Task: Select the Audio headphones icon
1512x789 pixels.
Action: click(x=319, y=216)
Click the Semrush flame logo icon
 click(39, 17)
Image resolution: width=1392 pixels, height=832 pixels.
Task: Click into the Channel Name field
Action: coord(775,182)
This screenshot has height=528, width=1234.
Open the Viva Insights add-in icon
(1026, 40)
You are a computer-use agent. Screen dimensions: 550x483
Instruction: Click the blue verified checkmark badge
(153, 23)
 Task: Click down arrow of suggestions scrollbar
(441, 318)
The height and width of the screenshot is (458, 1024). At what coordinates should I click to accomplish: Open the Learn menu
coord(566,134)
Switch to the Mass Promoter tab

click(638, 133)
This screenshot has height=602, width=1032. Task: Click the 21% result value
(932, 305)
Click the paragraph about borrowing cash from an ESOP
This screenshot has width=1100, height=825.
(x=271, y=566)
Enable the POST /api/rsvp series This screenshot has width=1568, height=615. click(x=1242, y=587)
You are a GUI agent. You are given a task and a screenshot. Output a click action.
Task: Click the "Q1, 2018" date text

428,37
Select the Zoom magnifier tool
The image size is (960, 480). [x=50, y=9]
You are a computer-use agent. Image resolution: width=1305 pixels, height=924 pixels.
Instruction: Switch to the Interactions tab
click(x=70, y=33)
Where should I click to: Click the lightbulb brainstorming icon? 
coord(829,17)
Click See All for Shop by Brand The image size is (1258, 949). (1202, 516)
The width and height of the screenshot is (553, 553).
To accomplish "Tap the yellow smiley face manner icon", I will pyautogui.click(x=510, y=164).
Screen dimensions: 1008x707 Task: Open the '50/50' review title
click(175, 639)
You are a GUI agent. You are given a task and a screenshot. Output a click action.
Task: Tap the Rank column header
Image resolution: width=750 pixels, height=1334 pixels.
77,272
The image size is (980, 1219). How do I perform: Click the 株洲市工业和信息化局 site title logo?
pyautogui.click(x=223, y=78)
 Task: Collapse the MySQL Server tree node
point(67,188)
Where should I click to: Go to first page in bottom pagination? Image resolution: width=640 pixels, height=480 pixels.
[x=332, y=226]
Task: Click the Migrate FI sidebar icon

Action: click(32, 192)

==========

■ WORK INSTRUCTION
Without changing a single character, repeat each record.

■ TASK SOLUTION
Task: Select the Audio headphones icon
1512x789 pixels.
Action: click(x=319, y=216)
Click the Semrush flame logo icon
 click(39, 17)
Image resolution: width=1392 pixels, height=832 pixels.
Task: Click into the Channel Name field
Action: coord(775,182)
This screenshot has height=528, width=1234.
Open the Viva Insights add-in icon
(1026, 40)
You are a computer-use agent. Screen dimensions: 550x483
Instruction: Click the blue verified checkmark badge
(153, 23)
 Task: Click down arrow of suggestions scrollbar
(441, 318)
The height and width of the screenshot is (458, 1024). At what coordinates should I click to accomplish: Open the Learn menu
coord(566,134)
Switch to the Mass Promoter tab

click(638, 133)
This screenshot has height=602, width=1032. Task: Click the 21% result value
(932, 305)
Click the paragraph about borrowing cash from an ESOP
This screenshot has width=1100, height=825.
(x=271, y=566)
Enable the POST /api/rsvp series This screenshot has width=1568, height=615. click(x=1242, y=587)
You are a GUI agent. You are given a task and a screenshot. Output a click action.
Task: Click the "Q1, 2018" date text

428,37
Select the Zoom magnifier tool
The image size is (960, 480). [x=50, y=9]
You are a computer-use agent. Image resolution: width=1305 pixels, height=924 pixels.
Instruction: Switch to the Interactions tab
click(x=70, y=33)
Where should I click to: Click the lightbulb brainstorming icon? 
coord(829,17)
Click See All for Shop by Brand The image size is (1258, 949). (1202, 516)
The width and height of the screenshot is (553, 553).
To accomplish "Tap the yellow smiley face manner icon", I will pyautogui.click(x=510, y=164).
Screen dimensions: 1008x707 Task: Open the '50/50' review title
click(175, 639)
You are a GUI agent. You are given a task and a screenshot. Output a click action.
Task: Tap the Rank column header
Image resolution: width=750 pixels, height=1334 pixels.
77,272
The image size is (980, 1219). How do I perform: Click the 株洲市工业和信息化局 site title logo?
pyautogui.click(x=223, y=78)
 Task: Collapse the MySQL Server tree node
point(67,188)
Where should I click to: Go to first page in bottom pagination? Image resolution: width=640 pixels, height=480 pixels.
[x=332, y=226]
Task: Click the Migrate FI sidebar icon

Action: click(32, 192)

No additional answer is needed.